→ MATERIAL SHOWN:

== Segment start ==

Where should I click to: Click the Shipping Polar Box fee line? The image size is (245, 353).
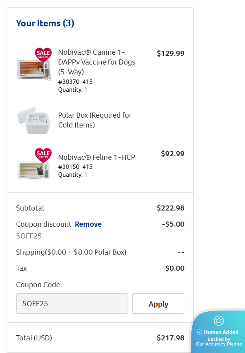coord(71,252)
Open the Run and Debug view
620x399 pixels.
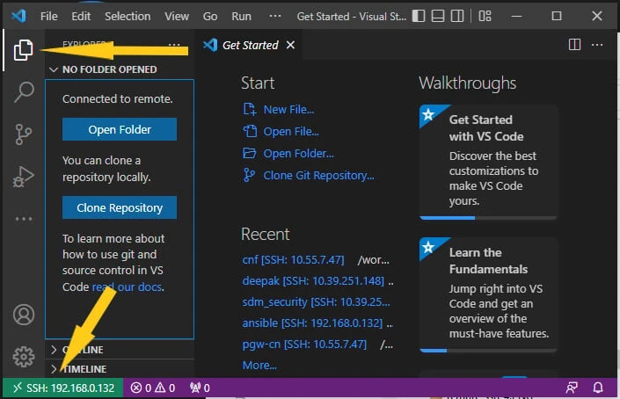(x=24, y=177)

== Segment end ==

→ PROBLEM TO SOLVE: What you return should be the whole listing, word for word, without its pictures.

→ EXERCISE OUTPUT:
Where should I click to: Click the Shipping Polar Box fee line? The image size is (245, 353).
coord(71,252)
Open the Run and Debug view
620x399 pixels.
(x=24, y=177)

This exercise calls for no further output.